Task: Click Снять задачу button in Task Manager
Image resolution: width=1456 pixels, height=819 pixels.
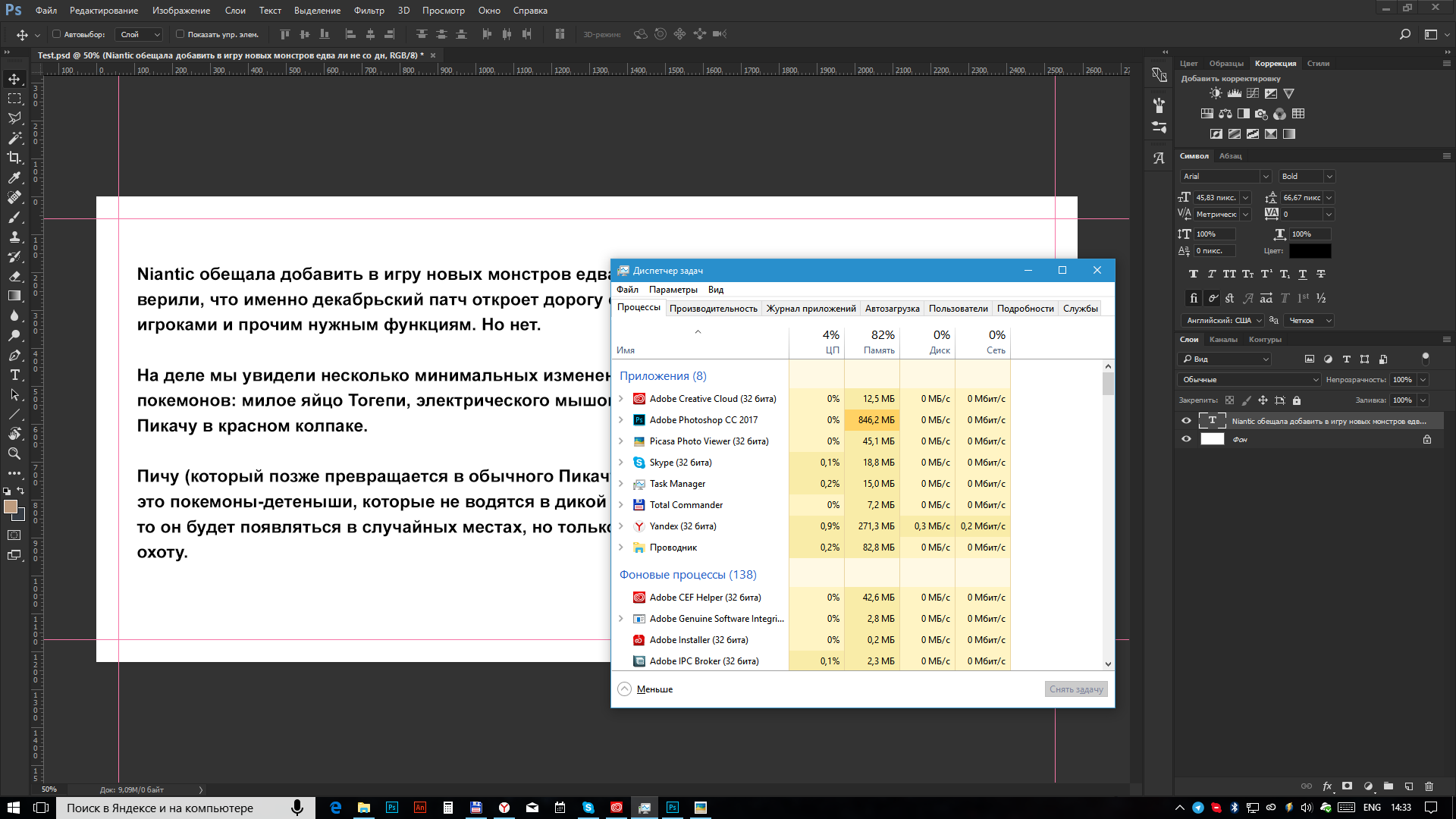Action: tap(1076, 689)
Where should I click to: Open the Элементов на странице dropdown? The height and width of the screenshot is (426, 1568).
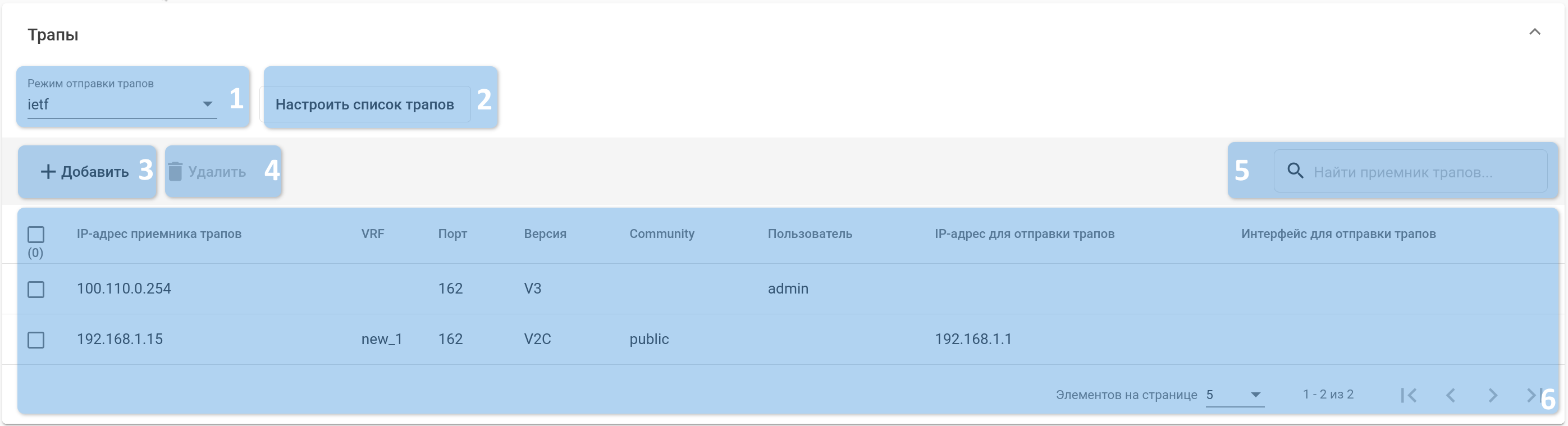pos(1235,395)
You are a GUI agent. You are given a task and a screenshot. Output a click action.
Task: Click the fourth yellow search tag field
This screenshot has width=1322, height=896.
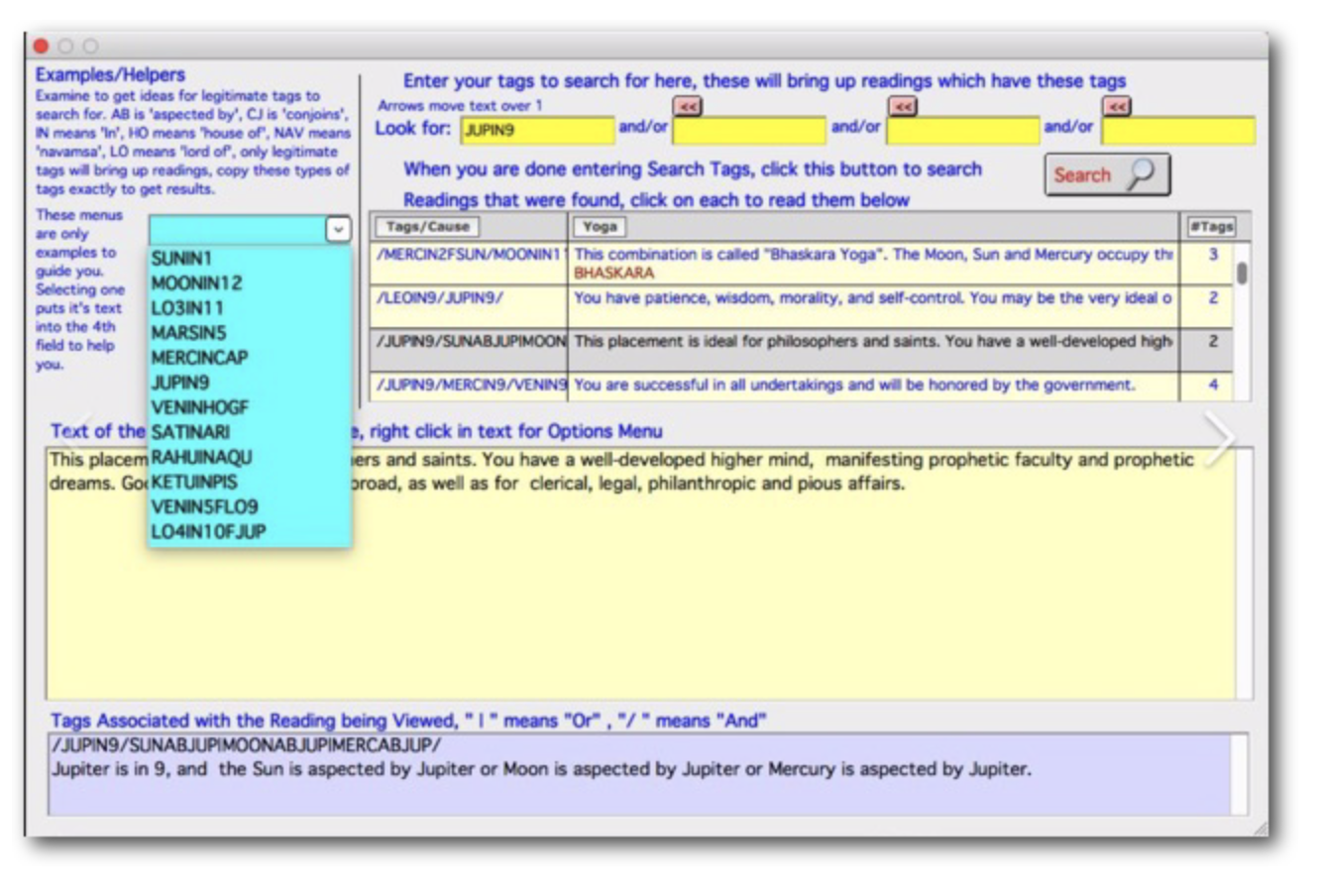1178,130
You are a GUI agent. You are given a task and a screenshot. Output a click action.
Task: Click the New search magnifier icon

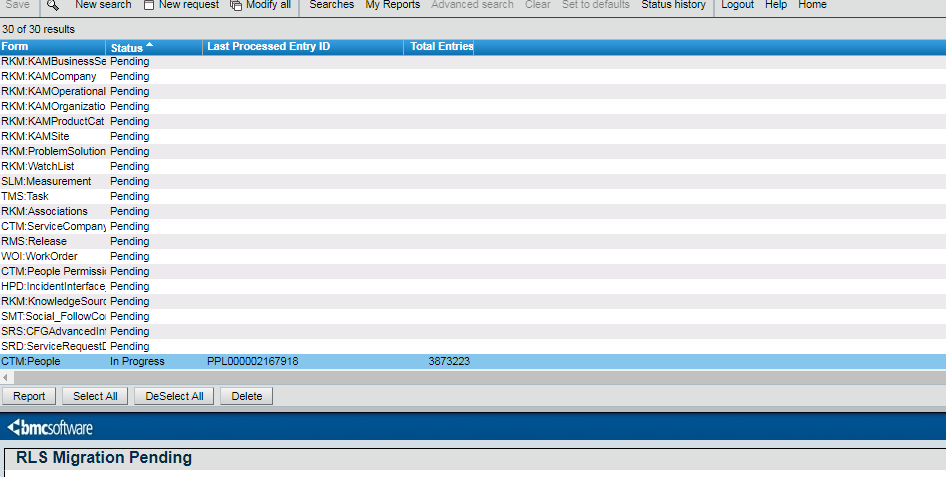click(x=53, y=5)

### What you are asked to do
Please put every line of the material above into a JSON list of strings, one string per line, skipping blank lines and leaving out the pictures.

### Full response
[
  "Task: Click Снять задачу button in Task Manager",
  "Image resolution: width=1456 pixels, height=819 pixels.",
  "Action: tap(1076, 689)",
  "Where should I click to: Open the Элементов на странице dropdown? The height and width of the screenshot is (426, 1568).",
  "pos(1235,395)",
  "You are a GUI agent. You are given a task and a screenshot. Output a click action.",
  "Task: Click the fourth yellow search tag field",
  "This screenshot has width=1322, height=896.",
  "1178,130",
  "You are a GUI agent. You are given a task and a screenshot. Output a click action.",
  "Task: Click the New search magnifier icon",
  "click(x=53, y=5)"
]